В юности Флоровский не на шутку увлекался идеями Соловьева, осмыслению которых посвятил и свои первые печатные выступления («Новые книги о Владимире Соловьеве»; «Из прошлого русской мысли»). Очевидно, построения провозвестника философии всеединства оказали сильное влияние не только на ход мыслей одесского вундеркинда, но и непосредственно на его духовно–психологическое формирование. Во всяком случае, три элемента, из которых составилась идея жизненной миссии Флоровского, реконструируемая на основе его писем (и не только) — это по существу прямая проекция соловьевской триады «все- единого знания». Причем близость к Соловьеву заключалась не только в совпадении составных частей этой триады, но и в сакрализации ее элементов. Так, в одном из писем Глубоковскому он с пафосом писал об «ученом служении у Престола Всевышнего»[60], т. е. рассматривал значение научной деятельности по примеру со- ловьевской «теургии», в контексте священнослужения, и ставил ее по крайней мере не ниже последнего.

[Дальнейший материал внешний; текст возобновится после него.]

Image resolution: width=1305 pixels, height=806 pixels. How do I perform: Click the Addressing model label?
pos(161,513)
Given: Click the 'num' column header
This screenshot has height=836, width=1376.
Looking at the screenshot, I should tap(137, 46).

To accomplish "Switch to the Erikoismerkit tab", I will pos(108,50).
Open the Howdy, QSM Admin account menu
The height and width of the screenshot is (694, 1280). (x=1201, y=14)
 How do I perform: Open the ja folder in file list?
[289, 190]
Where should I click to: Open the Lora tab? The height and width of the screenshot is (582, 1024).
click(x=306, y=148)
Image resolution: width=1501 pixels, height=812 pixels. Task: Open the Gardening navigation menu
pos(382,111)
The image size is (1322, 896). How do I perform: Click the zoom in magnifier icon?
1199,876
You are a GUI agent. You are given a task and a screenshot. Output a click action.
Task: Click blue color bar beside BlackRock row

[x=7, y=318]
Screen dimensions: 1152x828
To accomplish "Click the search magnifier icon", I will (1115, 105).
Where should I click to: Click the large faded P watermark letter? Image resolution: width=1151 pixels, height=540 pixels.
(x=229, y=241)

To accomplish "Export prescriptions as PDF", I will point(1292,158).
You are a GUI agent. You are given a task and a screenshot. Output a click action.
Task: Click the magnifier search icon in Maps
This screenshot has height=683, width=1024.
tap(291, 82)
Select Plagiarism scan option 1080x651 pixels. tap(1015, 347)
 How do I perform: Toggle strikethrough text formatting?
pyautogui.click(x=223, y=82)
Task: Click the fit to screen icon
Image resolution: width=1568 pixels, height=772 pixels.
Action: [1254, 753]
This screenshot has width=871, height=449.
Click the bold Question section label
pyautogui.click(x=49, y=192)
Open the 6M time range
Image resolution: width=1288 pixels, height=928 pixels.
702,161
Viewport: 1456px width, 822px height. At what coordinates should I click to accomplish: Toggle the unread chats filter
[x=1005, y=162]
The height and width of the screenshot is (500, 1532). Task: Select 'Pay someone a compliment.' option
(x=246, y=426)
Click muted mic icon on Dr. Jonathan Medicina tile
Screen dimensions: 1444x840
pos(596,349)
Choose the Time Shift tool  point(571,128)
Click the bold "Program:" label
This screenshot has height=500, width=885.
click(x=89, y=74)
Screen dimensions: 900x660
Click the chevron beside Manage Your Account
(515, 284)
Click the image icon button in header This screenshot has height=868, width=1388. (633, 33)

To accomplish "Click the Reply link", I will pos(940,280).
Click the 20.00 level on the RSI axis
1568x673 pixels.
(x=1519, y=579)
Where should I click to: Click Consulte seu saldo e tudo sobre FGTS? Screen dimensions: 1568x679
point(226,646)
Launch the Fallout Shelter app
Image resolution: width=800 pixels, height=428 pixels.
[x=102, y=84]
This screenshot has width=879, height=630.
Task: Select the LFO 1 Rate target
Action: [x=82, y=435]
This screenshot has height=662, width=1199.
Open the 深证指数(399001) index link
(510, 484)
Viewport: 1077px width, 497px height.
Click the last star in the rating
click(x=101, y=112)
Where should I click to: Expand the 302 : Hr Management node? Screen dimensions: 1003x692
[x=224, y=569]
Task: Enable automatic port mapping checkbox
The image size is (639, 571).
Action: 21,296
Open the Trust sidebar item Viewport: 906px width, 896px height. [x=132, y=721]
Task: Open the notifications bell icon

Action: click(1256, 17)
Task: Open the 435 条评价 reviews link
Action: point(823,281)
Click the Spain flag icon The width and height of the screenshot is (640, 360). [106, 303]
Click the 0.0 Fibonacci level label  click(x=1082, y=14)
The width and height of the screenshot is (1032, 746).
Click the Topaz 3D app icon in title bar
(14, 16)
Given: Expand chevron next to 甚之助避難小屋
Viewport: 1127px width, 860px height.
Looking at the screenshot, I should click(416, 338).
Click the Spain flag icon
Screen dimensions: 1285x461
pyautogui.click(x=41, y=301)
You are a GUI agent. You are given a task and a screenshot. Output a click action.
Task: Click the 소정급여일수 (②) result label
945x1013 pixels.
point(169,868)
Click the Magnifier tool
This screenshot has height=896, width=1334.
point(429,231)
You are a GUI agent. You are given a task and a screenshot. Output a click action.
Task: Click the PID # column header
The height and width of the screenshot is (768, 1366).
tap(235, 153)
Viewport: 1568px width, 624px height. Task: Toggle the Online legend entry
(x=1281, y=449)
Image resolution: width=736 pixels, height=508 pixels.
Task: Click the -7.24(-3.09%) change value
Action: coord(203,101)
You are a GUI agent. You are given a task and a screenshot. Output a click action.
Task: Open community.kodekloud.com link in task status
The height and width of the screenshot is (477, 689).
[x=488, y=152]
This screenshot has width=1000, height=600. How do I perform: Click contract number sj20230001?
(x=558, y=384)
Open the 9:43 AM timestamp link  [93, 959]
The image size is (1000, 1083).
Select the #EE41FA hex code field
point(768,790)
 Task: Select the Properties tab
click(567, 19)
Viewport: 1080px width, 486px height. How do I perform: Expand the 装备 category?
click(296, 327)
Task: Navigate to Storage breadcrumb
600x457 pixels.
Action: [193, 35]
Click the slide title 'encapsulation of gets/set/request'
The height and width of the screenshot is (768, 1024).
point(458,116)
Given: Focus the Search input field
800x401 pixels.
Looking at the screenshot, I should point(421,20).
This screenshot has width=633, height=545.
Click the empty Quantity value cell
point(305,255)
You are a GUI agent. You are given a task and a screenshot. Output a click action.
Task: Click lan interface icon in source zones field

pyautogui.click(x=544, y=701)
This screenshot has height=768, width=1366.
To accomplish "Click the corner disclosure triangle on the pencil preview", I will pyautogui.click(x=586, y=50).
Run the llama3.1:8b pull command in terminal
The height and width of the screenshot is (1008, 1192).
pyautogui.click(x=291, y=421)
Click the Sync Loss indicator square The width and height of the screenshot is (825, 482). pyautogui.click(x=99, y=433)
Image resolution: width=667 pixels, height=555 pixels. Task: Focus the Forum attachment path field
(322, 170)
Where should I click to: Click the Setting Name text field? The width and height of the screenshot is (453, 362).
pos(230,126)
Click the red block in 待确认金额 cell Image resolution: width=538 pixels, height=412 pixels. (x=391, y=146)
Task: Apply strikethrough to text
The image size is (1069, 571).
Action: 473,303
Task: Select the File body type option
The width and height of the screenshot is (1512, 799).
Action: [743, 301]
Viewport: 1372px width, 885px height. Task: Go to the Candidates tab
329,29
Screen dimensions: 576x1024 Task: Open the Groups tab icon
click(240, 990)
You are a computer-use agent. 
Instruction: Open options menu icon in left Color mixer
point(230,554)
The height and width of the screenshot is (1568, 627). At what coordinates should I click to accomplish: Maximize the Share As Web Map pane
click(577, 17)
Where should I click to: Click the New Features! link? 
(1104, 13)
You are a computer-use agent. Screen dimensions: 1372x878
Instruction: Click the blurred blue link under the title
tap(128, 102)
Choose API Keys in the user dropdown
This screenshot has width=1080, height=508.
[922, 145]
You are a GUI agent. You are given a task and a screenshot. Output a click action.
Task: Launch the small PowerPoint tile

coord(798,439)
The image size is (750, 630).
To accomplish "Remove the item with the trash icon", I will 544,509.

Ситуация в семье — не менее сильный фактор формирования личности и убеждений юноши, чем идеи, почерпнутые из книг. У Флоровского воздействие этих факторов оказалось параллельным, ибо его семья представляла собой некое подобие соловьев- ской теософии в социологическом измерении: отец — священник и богослов, представитель системы духовного просвещения; дяди, брат и сестра — представители науки; наконец, «специализация» самого Георгия в этот период может быть определена вернее всего как философия. Безусловно, первичная роль в данном случае принадлежала семье, которая имела в жизни молодого Флоровского огромнейшее значение и фактически заменяла ему весь окружающий мир (если не считать книг, набором которых болезненный юноша тоже был обязан семье). Однако, несмотря на это, семья не могла транслировать Георгию представление о его жизненной миссии в готовом виде. Как указывает Э. Эриксон, в подростково- юношеском возрасте психосоциальная эволюция, связанная с формированием персональной идентичности, происходит в форме динамического взаимодействия принципов конформизма («верности») и бунтарства[61].
Поскольку Флоровский был личностью достаточно сильной и неординарной, он не мог ограничиться пассивным конформизмом и безропотно подчиниться тем установкам, которые исходили от семьи. Будучи в семье младшим и болезненным «всеобщим любимцем», Георгий был обречен на всевозможные психологические сверхстимуляции и настойчиво проецируемые извне жизненные программы. Подобное психологическое давление закономерно влечет у молодого человека реакцию противодействия, ибо представляет угрозу его свободе в поиске самотождественности, в творчестве себя. Не исключено, что именно вследствие наличия подобного опыта акцентирование необходимости самостоятельного и свободного личностного выбора стало одним из излюбленных мотивов в творчестве Флоровского.